Но мысль, что для народа надо рисовать угольком, что графика нужнее народу, понятнее, не случайна в творчестве Ге, необходима и даже этапна, как необходимы и этапны в творчестве Толстого графически четкие, простые и ясные рассказы «Азбуки», «Кавказский пленник». Лев Николаевич сам их называл: «рисунки карандашом без теней».

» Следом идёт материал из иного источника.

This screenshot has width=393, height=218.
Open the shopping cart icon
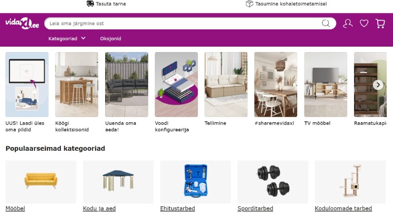click(380, 23)
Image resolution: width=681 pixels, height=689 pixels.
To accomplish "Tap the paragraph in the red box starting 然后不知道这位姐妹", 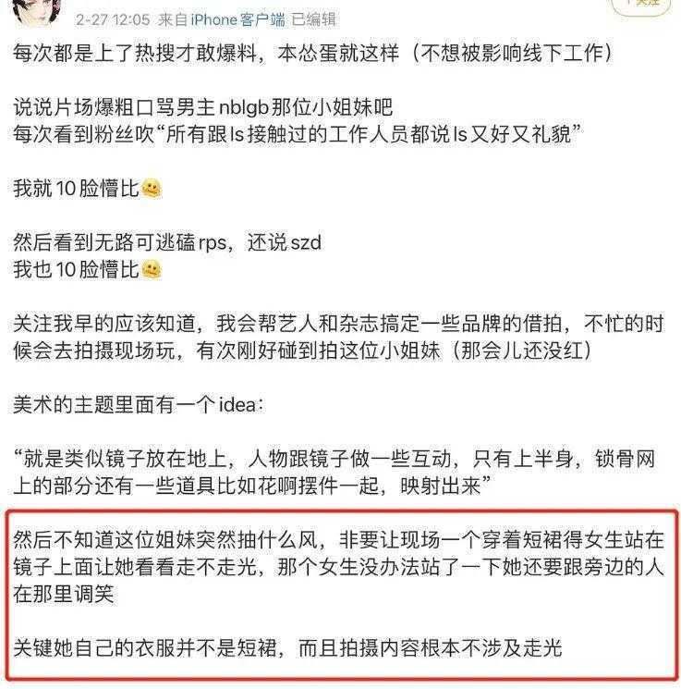I will point(338,567).
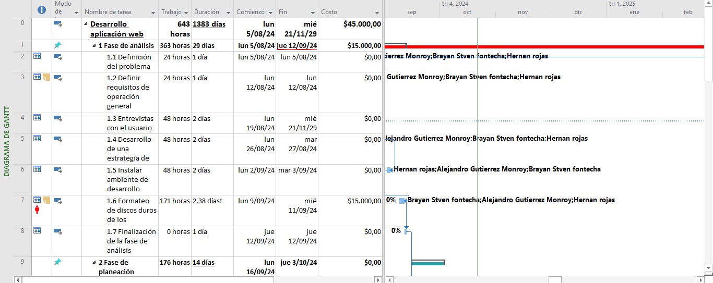Viewport: 713px width, 283px height.
Task: Click the red overallocated resource icon in row 7
Action: point(37,210)
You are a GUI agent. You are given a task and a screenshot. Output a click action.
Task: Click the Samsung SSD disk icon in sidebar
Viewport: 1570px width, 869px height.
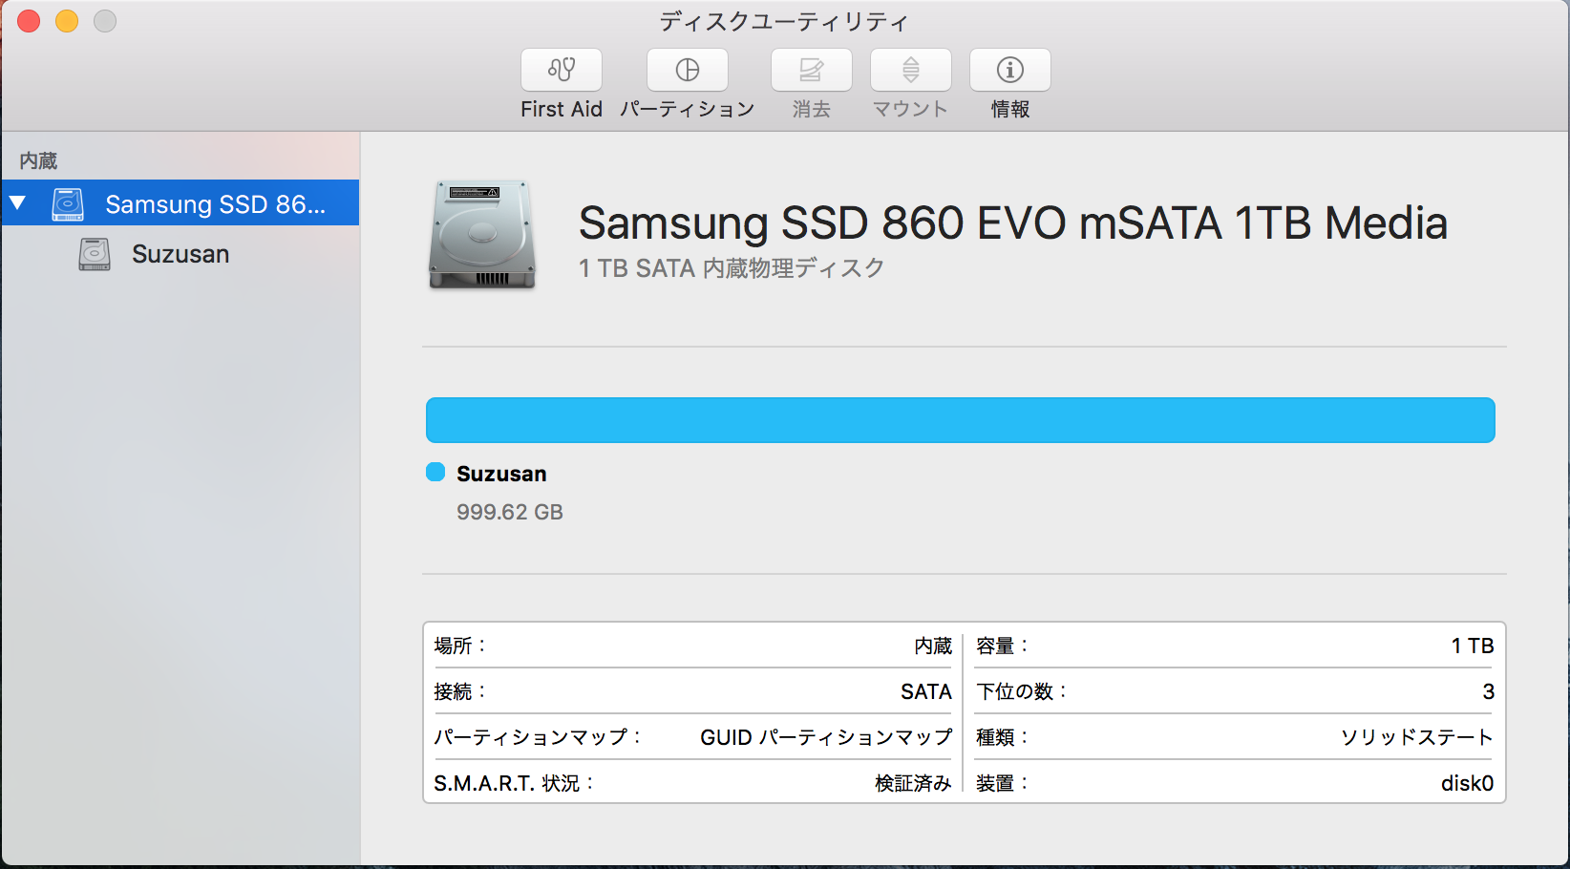68,204
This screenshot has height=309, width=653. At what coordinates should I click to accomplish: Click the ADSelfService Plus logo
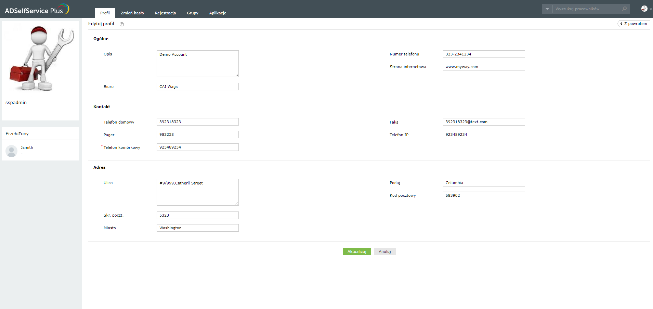(37, 10)
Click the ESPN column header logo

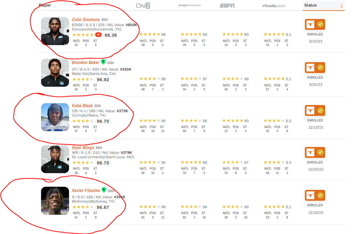[227, 5]
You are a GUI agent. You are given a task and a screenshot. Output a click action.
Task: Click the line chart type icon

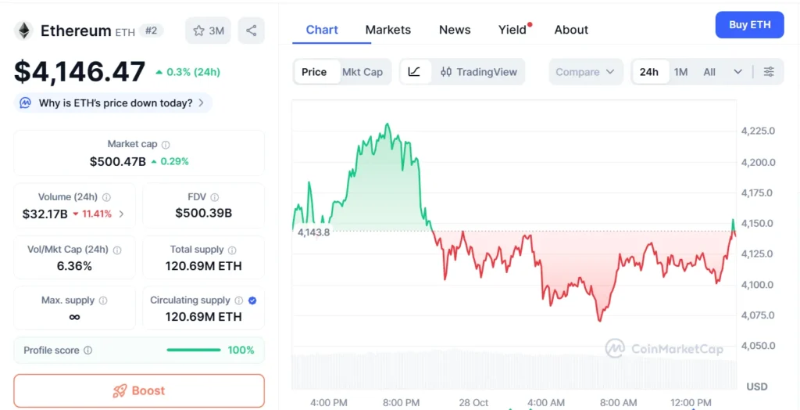(414, 72)
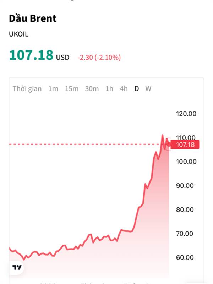Image resolution: width=213 pixels, height=284 pixels.
Task: Click the 90.00 price axis label
Action: tap(185, 186)
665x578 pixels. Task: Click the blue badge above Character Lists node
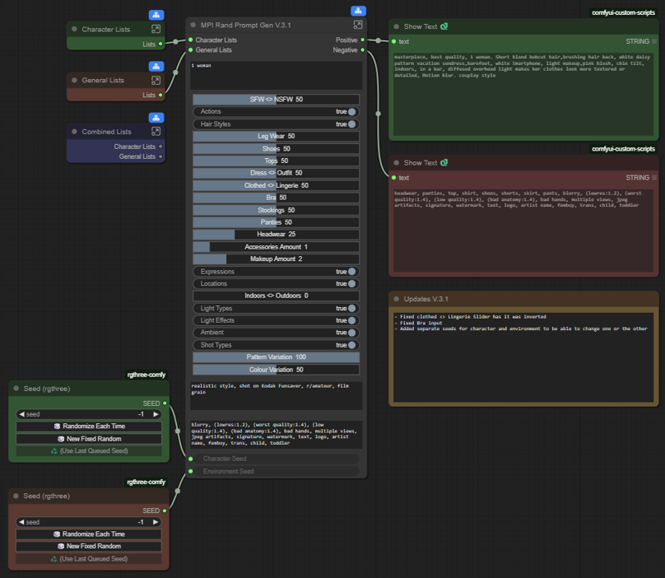[156, 15]
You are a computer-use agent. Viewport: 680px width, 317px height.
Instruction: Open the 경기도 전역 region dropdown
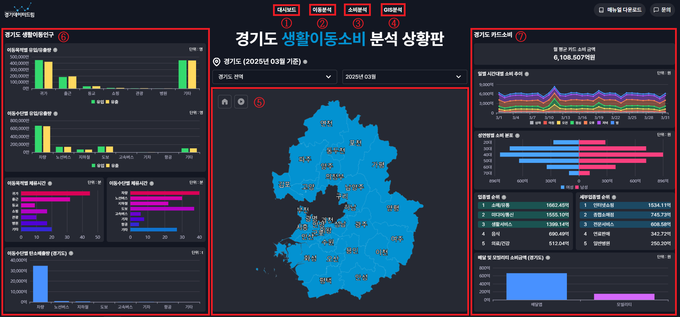[274, 77]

Да, это надо было пройти Толстому на пути к народным рассказам, тоже еще графическим, на пути к высокой по своей простоте живописи последних произведений. Ге также надо было это пройти — выразительная ясность его завтрашней живописи тому доказательство. Рядом с собственной толстовской оценкой «Войны и мира» — «дребедень многословная» — очень точно становится кое-кого возмутившая оценка Ге: в этом романе «изобретение обстоятельств играет слишком большую роль».
Лев Николаевич иной раз говаривал:
— Если меня нет в комнате, спросите Николая Николаевича, он вам ответит то же, что я.

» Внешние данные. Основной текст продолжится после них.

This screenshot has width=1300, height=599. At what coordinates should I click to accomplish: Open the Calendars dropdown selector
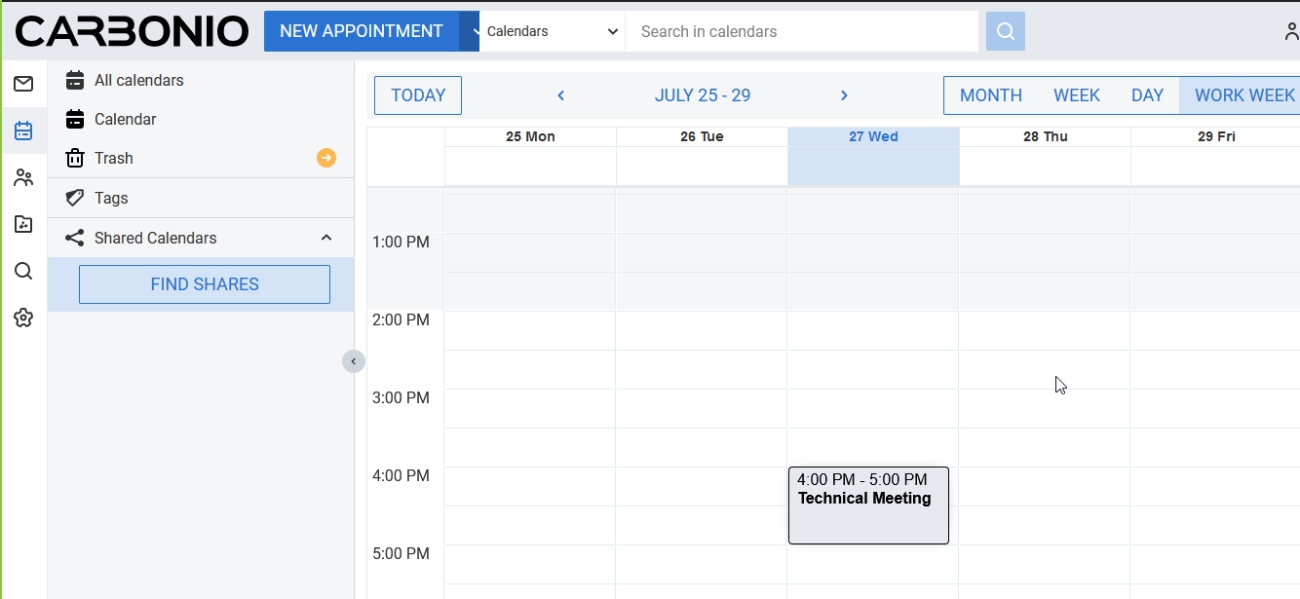pyautogui.click(x=553, y=31)
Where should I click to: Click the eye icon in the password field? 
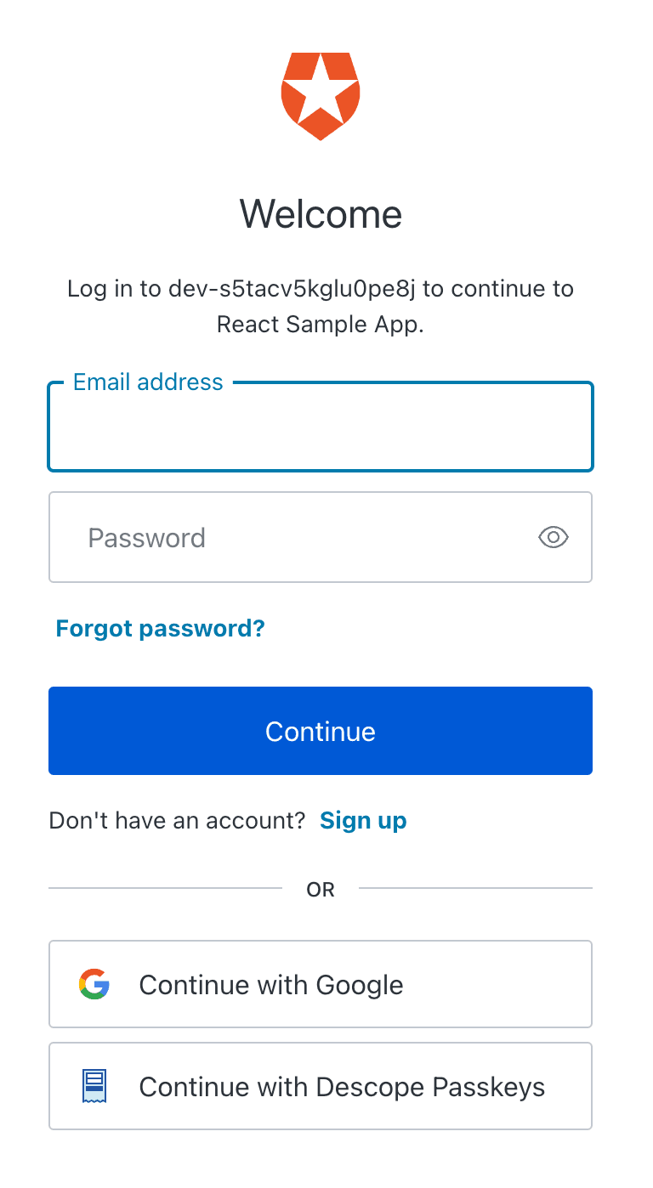[554, 537]
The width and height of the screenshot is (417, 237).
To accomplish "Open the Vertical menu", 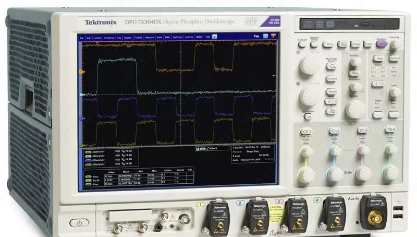I will pos(97,38).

То же. И все-таки у каждого был собственный текст. Во всем учении, которое должно было привести их к открытию идеала, у каждого был свой текст.
Так они помогают друг другу понять общее.
Лев Николаевич писал к Ге:
«Мне представляется, что дело наше — уяснение истины; она бывает шершавая ершом — не входит в людей. Прежде выражения истины нужно расположить людей любовию к принятию ее».
В письме к молодому другу и ученику Ге точно пересказывает слова Толстого. Но у него есть вдобавок и собственный текст о том, как располагать людей любовью, как жить и уяснять истину: «Делать нужно то, что нужно окружающим в эту минуту, а затем опять то же, то же, без конца».
Для Толстого это важнейший из текстов Ге, хотя Лев Николаевич узнал его позже и в другой, афористической, редакции.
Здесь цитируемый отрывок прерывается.